* [What this exercise asks]:
1/ In the passage on Kabul below, about how many hardcore Taliban commanders are held in the maximum security wing of Parwan prison?
2/ For each statement, say whether the passage on Kabul below agrees with it, and quote the words that decide it: (a) Parwan prison was built in 2009. (b) Kabul's population is given as 3 million. (c) The Serena Hotel stands in the northern part of the city.

And in a remote corner of the base is Parwan, the new military prison built in 2009, which currently houses about eight hundred Taliban prisoners. Most of the prisoners are undergoing reeducation classes, which it is hoped will eventually lead to their release back into Afghan society. There is also a maximum security wing of the prison, which houses about forty hardcore Taliban commanders who probably will be held indefinitely.
Everything about the Afghan capital of Kabul, population 1.5 million, has a surreal quality to it. Just as in Saigon at the height of the Vietnam War, you would never know that there was a war going on just outside the city gates. Kabul has become a boomtown, thanks to the billions of dollars of U.S. and foreign reconstruction aid that have been pumped into the city since 2001. The city’s streets teem with life. There are so many cars, SUVs, motorcycles, and mopeds that snarling traffic jams are the norm downtown. Every inch of sidewalk space is crammed with hawkers selling their wares, and the city’s bazaars are packed full of every conceivable type of goods for sale, including one stall that the author found selling U.S. military computers with their classified hard drives still in them.
Despite the vast poverty of the city’s population, Kabul has a vibrant nightlife complete with coffee bars, teahouses, discos, and hundreds of restaurants and cafés, many of which cater to foreigners, all doing a booming trade. According to an Australian aid official stationed in Kabul in 2009, the prevailing sentiment is “Live for today because there may be no tomorrow.”
Over the past decade Kabul has become a spy’s paradise, surpassing Berlin and Vienna during the Cold War era in the pantheon of great spy meccas of history. According to an Afghan security official interviewed in 2010, today there are more spies working the streets and the diplomatic cocktail circuit in Kabul than anywhere else in the world.
The embassy of virtually every major foreign power in Kabul has a contingent of intelligence officers on staff who openly trawl the city looking for any tidbits of information that they can report to their capitals, as well as SIGINT listening posts hidden inside the chanceries, which intercept the cell phone calls of Afghan government officials, foreign diplomats, United Nations officials, private security contractors, aid workers, and just about anyone else of importance in Kabul.
The two top luxury hotels, the Hotel InterContinental in the northern part of the city, and the Serena Hotel in downtown Kabul, are veritable dens of spies. The Serena’s four restaurants, especially the chic Café Zarnegar, are favorite meeting places for Afghan government officials, diplomats, spies, and a smattering of underpaid journalists, foreign aid workers, and UN officials. You figuratively cannot turn around without accidentally hitting someone trying to eavesdrop on your conversation. And for a modest gratuity, the business-savvy hotel porters will tell you which of the suites they believe have electronic surveillance devices installed inside, although they claim they have no idea who is listening in on the conversations or what other nefarious activities may be taking place in these rooms.

* [Given records]:
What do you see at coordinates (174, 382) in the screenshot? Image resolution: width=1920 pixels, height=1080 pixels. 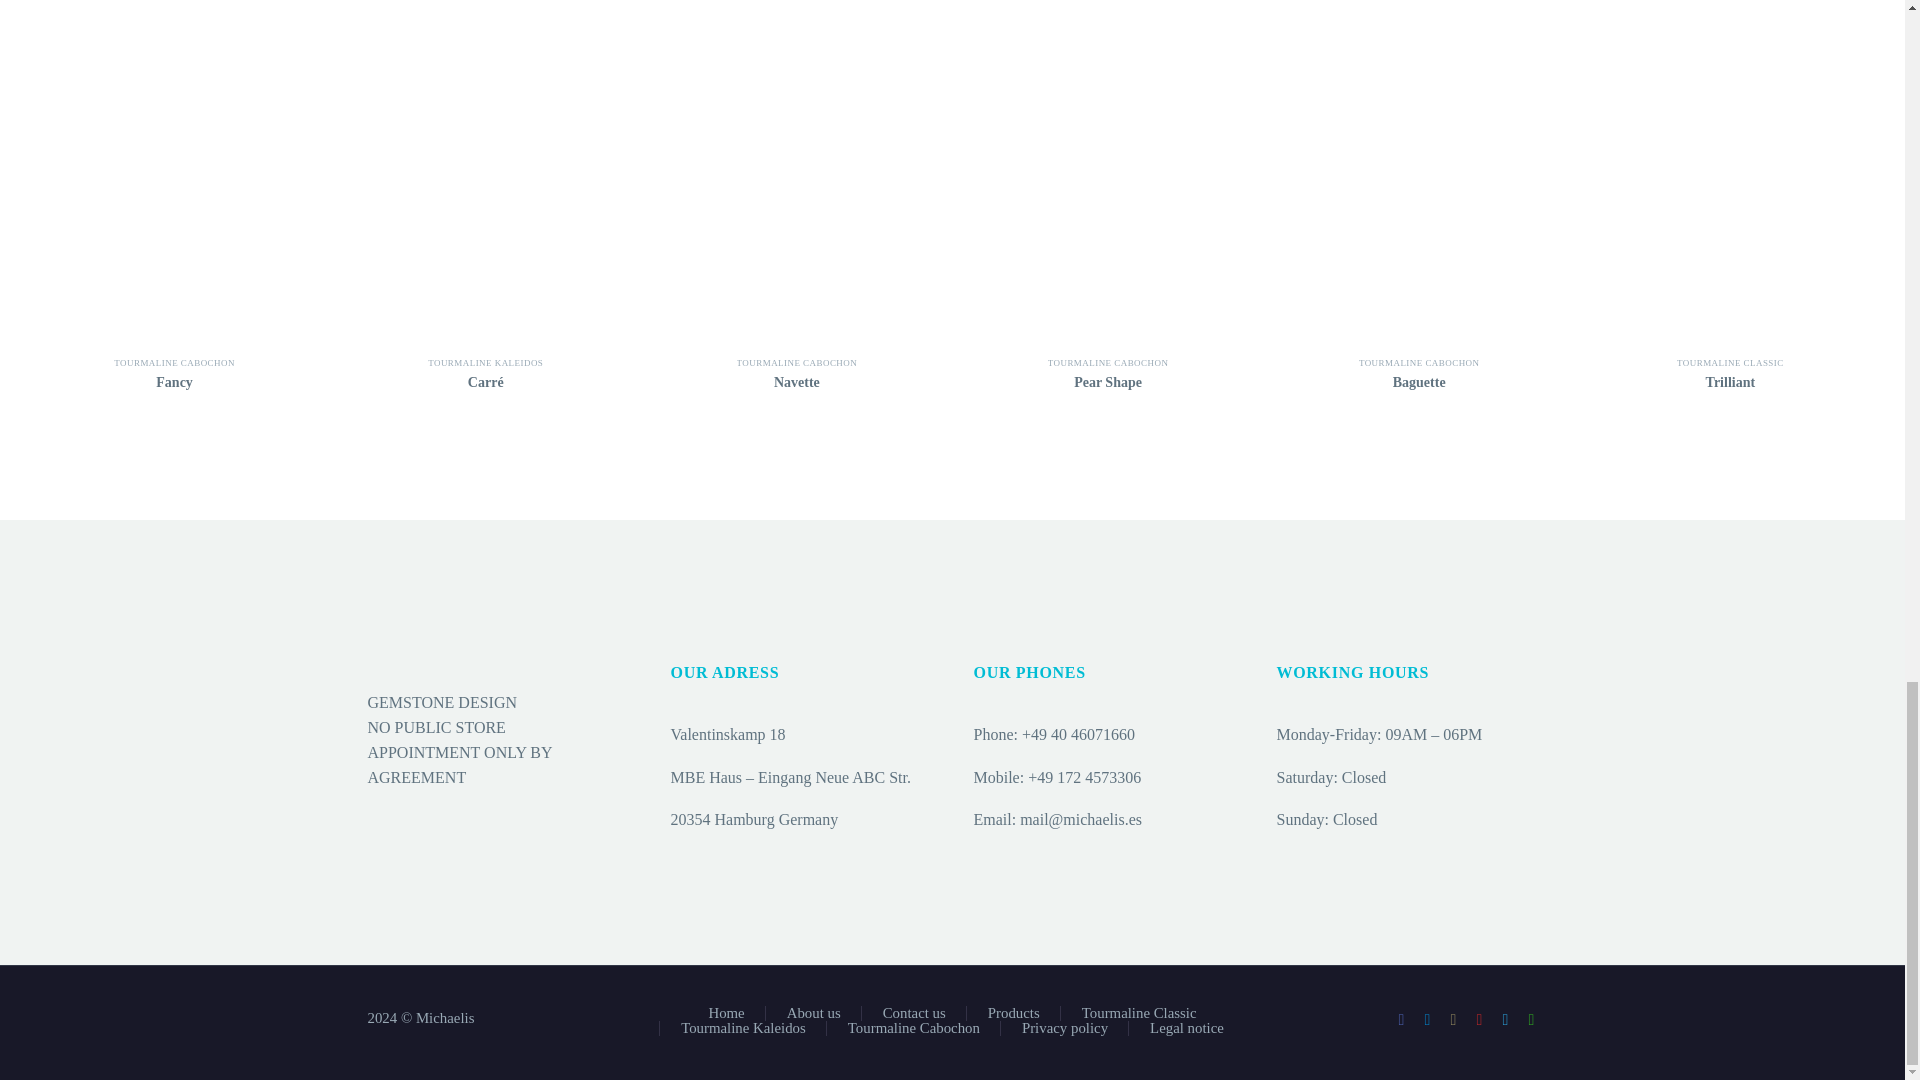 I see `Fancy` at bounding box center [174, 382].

---

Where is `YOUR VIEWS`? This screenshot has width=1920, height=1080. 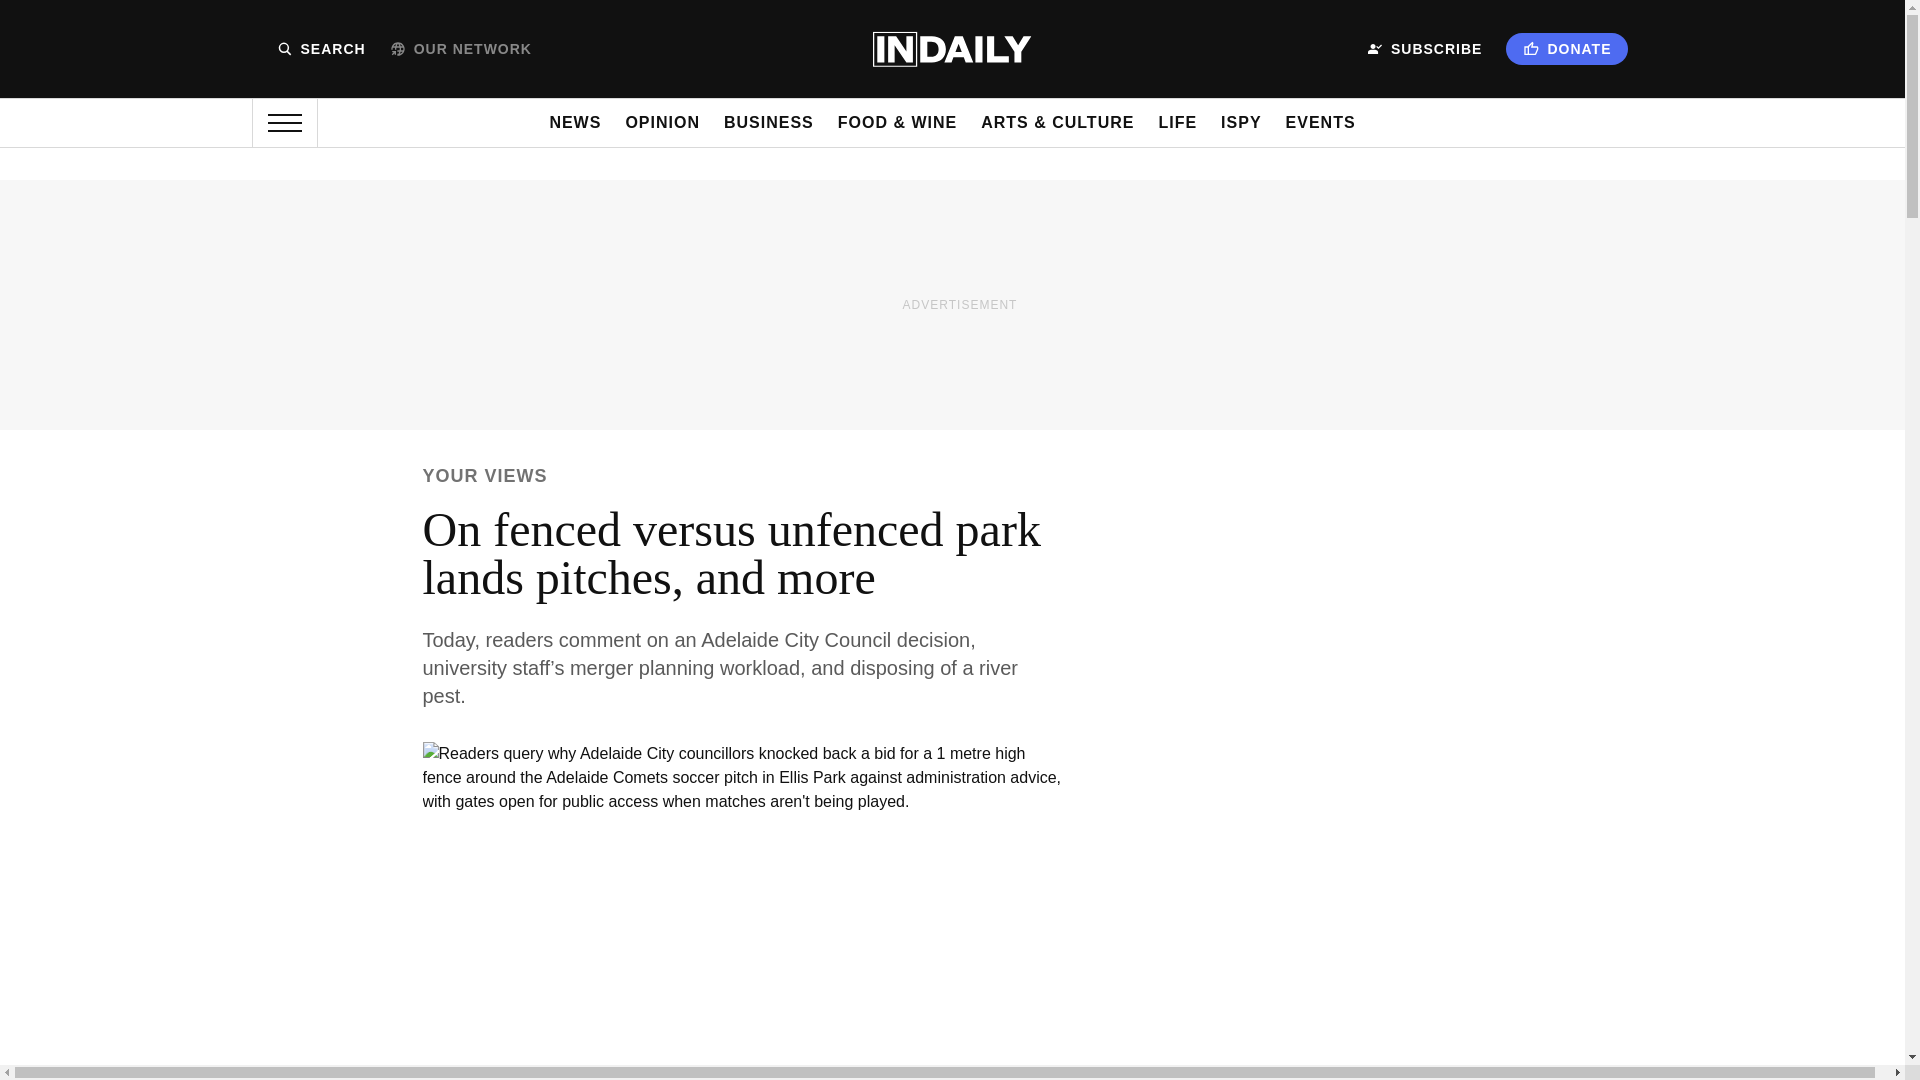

* [Written responses]:
1/ About forty hardcore Taliban commanders are held there.

2/
(a) Yes: "the new military prison built in 2009"
(b) No: "population 1.5 million"
(c) No: "the Serena Hotel in downtown Kabul"